■ Texte extrait:

Pilgrim Surf + Supply participe à rassembler la communauté surf new-yorkaise qui, selon Chris, « n’avait peut-être pas totalement conscience d’elle-même« . Le shop offre régulièrement des occasions de se réunir, autour d’événements et de soirées de projection mais il soutient également les surfeurs et les shapeurs locaux dans leurs projets et que Chris a à cœur de voir grandir.

Soutenir la scène shape locale

En franchissant les portes de Pilgrim Surf + Supply, nos yeux veulent de se poser partout, d’explorer, nos mains ont envie d’attraper les habits soigneusement suspendus sur des cintres, de saisir les livres, les vinyles et autres objets de la surf culture pour les observer de plus près. Mais ce qui attire le plus le regard c’est le rack de surf majestueux et sur lequel se dresse, magnifiquement, une enfilade de planches de surf de différentes tailles, sur la gauche. Un regard suffit pour saisir combien ces planches sont hautement qualitatives, tant esthétiques que performantes, mises au monde par les mains savantes de shapeurs de renom. Si Chris aime les belles planches, il soutient aussi la jeune scène shape locale, à l’image de King’s Glassing, un nom derrière lequel travaillent deux frères, Aaron et Drew, que nous avons rencontré chez Pilgrim avant de faire un saut dans leur atelier de Bushwick à Brooklyn et dans lequel l’un shape et l’autre glasse.

■ Matériel:
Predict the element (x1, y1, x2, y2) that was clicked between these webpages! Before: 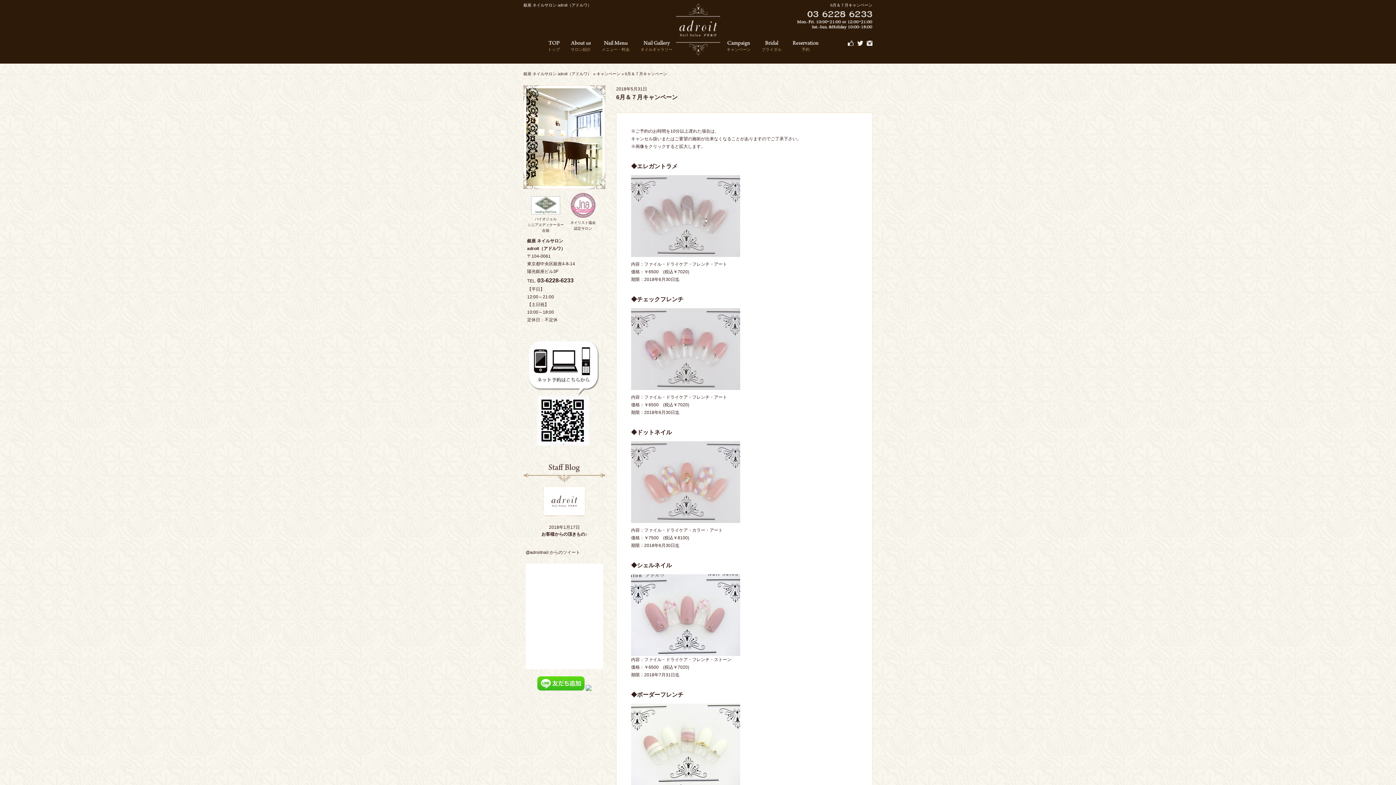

■ Consigne 1: Selon le texte sur Pilgrim Surf + Supply, dans quel quartier se trouve l'atelier de King's Glassing ?
■ Consigne 2: Prolongez le texte sur Pilgrim Surf + Supply à partir de sa dernière phrase.
Le listing n'est pas nécessaire pour répondre.

■ Résultat 1: À Bushwick, à Brooklyn.

■ Résultat 2:
Les frères Austin, nouveaux venus dans l’univers shape de la Côte Est, ont pour ambition d’élever leurs planches au niveau de celles que l’on trouve sur le rack de Pilgrim Surf + Supply. Certaines de leurs fabrications s’y trouvent d’ailleurs déjà, preuve de la volonté de Chris de mettre en lumière les jeunes shapeurs locaux. À l’instar de la scène surf new-yorkaise, la scène shape est tout autant traversée, connectée à l’art sous toutes ses formes, que ce soit la peinture, la sculpture, la musique… Ces univers communiquent et se nourrissent les unes les autres.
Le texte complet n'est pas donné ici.